Se reconoce la complejidad de esta relación solo para reclamar responsabilidad y resiliencia por parte de los demás; pero, para sí mismo se impone la ascendencia, asumiendo que se tiene un derecho natural.

Se debate si la democracia liberal es aquella que ha surgido en naciones que se han orientado a modelos económicos de mercado, neoliberales. Lo cual no es necesariamente cierto, y la China es un buen ejemplo; allí se refuerzan el autoritarismo y la economía de mercado. En Colombia, defendemos el mercado como un principio, en una sociedad basada en la desconfianza, sin compromiso, que obstaculiza la democracia, sin consensos y con imposiciones y verticalismos disfrazados de legitimidad.

Priman las amenazas, decisiones unilaterales (que presentan como acuerdos aquello que es correcto y válido para quien hace la consulta), reglas de decisión confusas, discrecionales y procedimientos reglados para controlar la participación ciudadana; mientras sectores preeminentes y prominentes en la sociedad no responden y no reconocen sus errores. Todo esto está en la base de nuestra cultura política preñada de velos autoritarios.

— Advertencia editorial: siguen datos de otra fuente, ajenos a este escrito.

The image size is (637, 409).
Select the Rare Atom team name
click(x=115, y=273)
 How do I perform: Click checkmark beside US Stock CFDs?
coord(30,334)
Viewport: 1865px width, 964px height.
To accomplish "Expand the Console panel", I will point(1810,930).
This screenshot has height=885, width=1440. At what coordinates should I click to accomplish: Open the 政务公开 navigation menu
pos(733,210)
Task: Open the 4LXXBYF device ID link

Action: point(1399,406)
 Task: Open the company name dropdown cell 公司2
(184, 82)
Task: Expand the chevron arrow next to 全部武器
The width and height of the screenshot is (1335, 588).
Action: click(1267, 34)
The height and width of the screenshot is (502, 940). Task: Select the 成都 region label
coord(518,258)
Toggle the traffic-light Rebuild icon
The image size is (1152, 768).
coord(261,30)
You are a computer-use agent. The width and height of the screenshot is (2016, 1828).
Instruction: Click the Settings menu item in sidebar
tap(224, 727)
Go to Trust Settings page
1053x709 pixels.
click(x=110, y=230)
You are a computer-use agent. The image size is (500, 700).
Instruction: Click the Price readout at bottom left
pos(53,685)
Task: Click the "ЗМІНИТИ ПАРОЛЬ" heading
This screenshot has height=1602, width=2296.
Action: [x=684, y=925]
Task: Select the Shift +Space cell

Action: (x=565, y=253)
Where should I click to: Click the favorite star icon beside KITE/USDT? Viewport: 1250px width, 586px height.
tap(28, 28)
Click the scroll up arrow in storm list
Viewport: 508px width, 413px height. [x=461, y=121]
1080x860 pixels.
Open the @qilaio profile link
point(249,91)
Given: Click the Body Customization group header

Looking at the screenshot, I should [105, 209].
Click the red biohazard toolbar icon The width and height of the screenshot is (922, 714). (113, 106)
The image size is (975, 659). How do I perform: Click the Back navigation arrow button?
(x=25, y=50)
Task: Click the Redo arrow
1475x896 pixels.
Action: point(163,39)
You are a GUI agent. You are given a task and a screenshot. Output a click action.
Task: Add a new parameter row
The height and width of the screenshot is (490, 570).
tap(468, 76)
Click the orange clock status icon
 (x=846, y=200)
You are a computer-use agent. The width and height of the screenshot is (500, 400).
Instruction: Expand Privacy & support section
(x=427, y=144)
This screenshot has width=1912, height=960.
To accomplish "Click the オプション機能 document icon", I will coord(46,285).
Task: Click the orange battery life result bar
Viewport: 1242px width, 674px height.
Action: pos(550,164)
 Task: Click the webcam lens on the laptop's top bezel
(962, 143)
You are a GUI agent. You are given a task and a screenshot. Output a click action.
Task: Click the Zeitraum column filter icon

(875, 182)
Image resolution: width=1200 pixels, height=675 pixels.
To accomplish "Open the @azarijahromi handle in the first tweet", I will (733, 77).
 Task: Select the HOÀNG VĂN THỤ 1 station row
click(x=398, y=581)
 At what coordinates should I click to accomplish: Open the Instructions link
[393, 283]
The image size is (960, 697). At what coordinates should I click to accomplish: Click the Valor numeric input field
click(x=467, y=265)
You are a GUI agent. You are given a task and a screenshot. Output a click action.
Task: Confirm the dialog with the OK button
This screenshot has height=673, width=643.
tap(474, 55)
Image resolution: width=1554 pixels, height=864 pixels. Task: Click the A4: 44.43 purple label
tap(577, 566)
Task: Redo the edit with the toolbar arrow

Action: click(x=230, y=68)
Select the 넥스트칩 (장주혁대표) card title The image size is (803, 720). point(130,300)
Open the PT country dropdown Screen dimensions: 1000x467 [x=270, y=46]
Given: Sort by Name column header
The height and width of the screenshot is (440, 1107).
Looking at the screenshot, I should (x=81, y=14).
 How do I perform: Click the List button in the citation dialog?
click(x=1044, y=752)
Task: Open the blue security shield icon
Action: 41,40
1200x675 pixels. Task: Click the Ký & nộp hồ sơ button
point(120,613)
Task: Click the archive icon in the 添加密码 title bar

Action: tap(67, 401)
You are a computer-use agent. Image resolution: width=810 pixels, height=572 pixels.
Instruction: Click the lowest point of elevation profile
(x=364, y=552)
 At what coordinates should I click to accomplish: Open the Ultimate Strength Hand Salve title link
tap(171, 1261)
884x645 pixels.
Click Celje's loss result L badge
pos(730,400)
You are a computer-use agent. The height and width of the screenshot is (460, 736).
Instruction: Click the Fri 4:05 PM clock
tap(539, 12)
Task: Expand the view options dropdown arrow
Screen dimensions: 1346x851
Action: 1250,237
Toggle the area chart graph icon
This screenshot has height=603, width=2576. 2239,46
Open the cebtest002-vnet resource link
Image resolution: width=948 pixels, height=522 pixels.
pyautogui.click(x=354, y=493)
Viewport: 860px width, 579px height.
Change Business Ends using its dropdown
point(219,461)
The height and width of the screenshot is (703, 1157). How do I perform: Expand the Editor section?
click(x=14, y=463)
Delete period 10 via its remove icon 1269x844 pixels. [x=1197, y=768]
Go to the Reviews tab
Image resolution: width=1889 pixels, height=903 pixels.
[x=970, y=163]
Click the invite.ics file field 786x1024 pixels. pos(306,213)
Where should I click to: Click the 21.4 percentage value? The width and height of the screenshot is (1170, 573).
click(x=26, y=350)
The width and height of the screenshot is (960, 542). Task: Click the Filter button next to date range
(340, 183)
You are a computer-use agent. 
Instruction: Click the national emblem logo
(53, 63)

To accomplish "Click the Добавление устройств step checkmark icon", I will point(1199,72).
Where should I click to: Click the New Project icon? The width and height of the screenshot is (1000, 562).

En ese contexto político llega la pandemia, con unos gobiernos convencidos de que los ciudadanos solo debe ser disciplinados y aceptar con estoicismo las imposiciones del poder. Poder que asumen como fin y medio para conservar sus privilegios y dictaminar la existencia de los demás. Los ciudadanos entonces solo tienen el recurso de la obediencia. Estamos retrocediendo a aquellos momentos en donde entre la economía y la vida primaba la primera.

La propaganda sistemática, con alienación ideológica, hace difícil la democracia pluralista, en la cual no se imponen las preferencias de fines, medios y objetivos sin ofrecer razones y sin debatir. La invasión gubernamental de la vida ciudadana, con medios de comunicación que organizan su agenda informativa con la del poder, subordina a los ciudadanos hasta el sometimiento.

Se defiende primero la economía; por ello, los recursos multimillonarios del sistema de salud se regalaron a las EPS que no atienden la pandemia y paralizaron la atención en salud. La diaria alocución presidencial es propia de modelos autoritarios, basada en una estrategia falaz de comunicación de repetir mil veces lo mismo.

Un gobierno racional corrige sus decisiones incorrectas y generaliza y consolida los logros; el nuestro no hace ni lo uno ni lo otro. Para ello se requieren sensatez y competencia. No tenemos por qué aceptar solo las alternativas que se acomoden dentro de las instituciones; y menos si provienen de gobiernos corporativos.

No “todos los problemas tienen solución dentro del orden institucional existente” (Charles Lindblom), pues en la política se construyen posturas y no preferencias.